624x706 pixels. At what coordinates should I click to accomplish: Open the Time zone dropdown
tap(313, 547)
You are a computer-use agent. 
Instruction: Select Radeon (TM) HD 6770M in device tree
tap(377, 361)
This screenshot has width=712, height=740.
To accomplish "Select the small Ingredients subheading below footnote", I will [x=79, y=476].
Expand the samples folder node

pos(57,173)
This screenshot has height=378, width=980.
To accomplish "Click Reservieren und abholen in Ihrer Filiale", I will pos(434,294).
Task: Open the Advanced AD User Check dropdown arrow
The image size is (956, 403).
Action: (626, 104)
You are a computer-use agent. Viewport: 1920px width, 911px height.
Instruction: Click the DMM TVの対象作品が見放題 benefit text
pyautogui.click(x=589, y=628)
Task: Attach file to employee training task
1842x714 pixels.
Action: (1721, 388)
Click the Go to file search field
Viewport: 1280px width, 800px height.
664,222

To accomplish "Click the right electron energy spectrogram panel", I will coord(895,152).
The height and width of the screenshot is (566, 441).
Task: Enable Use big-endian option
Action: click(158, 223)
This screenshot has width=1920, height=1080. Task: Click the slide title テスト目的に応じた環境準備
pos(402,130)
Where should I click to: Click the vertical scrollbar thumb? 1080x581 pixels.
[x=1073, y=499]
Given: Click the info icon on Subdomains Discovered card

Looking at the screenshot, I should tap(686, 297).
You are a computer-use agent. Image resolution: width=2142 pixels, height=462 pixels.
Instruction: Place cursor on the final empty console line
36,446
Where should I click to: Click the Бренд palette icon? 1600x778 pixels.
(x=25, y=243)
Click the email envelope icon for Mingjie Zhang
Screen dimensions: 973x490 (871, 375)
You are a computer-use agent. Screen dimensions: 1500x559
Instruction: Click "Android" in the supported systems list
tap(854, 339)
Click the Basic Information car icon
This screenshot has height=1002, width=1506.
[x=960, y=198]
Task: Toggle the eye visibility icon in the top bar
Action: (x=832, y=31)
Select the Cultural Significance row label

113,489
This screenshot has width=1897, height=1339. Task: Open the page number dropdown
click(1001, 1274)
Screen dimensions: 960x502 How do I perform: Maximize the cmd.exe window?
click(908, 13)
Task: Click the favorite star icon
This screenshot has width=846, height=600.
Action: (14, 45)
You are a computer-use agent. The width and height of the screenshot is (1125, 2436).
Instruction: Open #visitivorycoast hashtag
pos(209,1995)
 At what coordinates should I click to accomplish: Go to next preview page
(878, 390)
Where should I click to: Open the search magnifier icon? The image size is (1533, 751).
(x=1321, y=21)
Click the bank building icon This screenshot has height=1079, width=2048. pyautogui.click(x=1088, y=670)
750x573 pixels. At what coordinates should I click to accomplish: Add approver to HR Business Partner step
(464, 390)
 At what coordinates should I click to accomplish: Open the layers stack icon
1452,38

++++++++++++++++++++

### Work item
Find all lines holding the word "agent" in the records above and copy them.

### Response area
You are a computer-use agent. 
You are a computer-use agent. Viewport: 1920px width, 911px height.
You are a computer-use agent. Image resolution: width=2142 pixels, height=462 pixels.
You are a computer-use agent. Screen dimensions: 1500x559
You are a computer-use agent. The width and height of the screenshot is (1125, 2436).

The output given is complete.